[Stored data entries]
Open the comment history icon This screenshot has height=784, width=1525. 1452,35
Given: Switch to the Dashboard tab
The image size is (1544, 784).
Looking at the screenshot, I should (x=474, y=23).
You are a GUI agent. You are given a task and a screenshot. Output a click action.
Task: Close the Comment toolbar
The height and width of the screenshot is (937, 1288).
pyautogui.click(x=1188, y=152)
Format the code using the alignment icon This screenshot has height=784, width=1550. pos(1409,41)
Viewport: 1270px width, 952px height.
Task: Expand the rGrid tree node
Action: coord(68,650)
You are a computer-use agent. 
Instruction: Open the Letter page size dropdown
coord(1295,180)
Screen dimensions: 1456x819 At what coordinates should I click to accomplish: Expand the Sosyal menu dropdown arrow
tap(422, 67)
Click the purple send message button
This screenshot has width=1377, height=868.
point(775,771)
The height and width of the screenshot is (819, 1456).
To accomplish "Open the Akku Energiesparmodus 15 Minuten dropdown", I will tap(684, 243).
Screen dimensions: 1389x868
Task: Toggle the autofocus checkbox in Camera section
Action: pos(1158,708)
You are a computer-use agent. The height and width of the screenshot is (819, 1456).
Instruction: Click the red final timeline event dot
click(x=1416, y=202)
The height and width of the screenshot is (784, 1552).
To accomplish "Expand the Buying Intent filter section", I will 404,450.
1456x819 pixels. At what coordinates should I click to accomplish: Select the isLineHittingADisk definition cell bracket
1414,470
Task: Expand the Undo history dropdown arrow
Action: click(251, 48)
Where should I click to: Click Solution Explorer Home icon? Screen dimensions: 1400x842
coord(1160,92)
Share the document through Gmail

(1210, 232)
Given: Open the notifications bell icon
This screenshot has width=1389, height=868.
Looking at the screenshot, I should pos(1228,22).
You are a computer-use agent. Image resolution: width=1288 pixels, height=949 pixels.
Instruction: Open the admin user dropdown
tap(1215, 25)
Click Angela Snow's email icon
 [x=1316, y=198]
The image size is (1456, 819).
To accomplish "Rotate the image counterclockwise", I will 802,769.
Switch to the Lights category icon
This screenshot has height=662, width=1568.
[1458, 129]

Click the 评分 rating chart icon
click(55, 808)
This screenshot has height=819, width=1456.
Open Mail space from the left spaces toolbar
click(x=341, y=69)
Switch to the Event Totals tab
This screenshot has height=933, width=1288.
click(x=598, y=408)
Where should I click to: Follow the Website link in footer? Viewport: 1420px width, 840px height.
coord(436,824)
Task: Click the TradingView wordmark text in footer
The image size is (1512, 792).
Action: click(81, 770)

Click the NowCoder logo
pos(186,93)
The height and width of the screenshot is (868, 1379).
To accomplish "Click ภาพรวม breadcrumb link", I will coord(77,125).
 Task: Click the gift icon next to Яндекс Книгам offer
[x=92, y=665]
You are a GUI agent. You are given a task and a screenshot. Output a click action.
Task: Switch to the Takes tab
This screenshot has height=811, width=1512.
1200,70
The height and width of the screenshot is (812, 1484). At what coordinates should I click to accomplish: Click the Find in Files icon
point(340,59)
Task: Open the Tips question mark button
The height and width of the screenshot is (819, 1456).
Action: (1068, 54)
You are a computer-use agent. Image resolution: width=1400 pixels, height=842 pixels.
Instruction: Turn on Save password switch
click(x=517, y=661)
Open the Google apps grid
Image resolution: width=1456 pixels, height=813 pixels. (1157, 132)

§ **Directions for this task**:
This exercise calls for the lines from the one holding "The image size is (1512, 792)." through the end of the entries, transcribed exactly and with nothing more.

§ **Output of the exercise**:
The image size is (1512, 792).
Action: click(81, 770)

Click the NowCoder logo
pos(186,93)
The height and width of the screenshot is (868, 1379).
To accomplish "Click ภาพรวม breadcrumb link", I will coord(77,125).
 Task: Click the gift icon next to Яндекс Книгам offer
[x=92, y=665]
You are a GUI agent. You are given a task and a screenshot. Output a click action.
Task: Switch to the Takes tab
This screenshot has height=811, width=1512.
1200,70
The height and width of the screenshot is (812, 1484). At what coordinates should I click to accomplish: Click the Find in Files icon
point(340,59)
Task: Open the Tips question mark button
The height and width of the screenshot is (819, 1456).
Action: (1068, 54)
You are a computer-use agent. Image resolution: width=1400 pixels, height=842 pixels.
Instruction: Turn on Save password switch
click(x=517, y=661)
Open the Google apps grid
Image resolution: width=1456 pixels, height=813 pixels. (1157, 132)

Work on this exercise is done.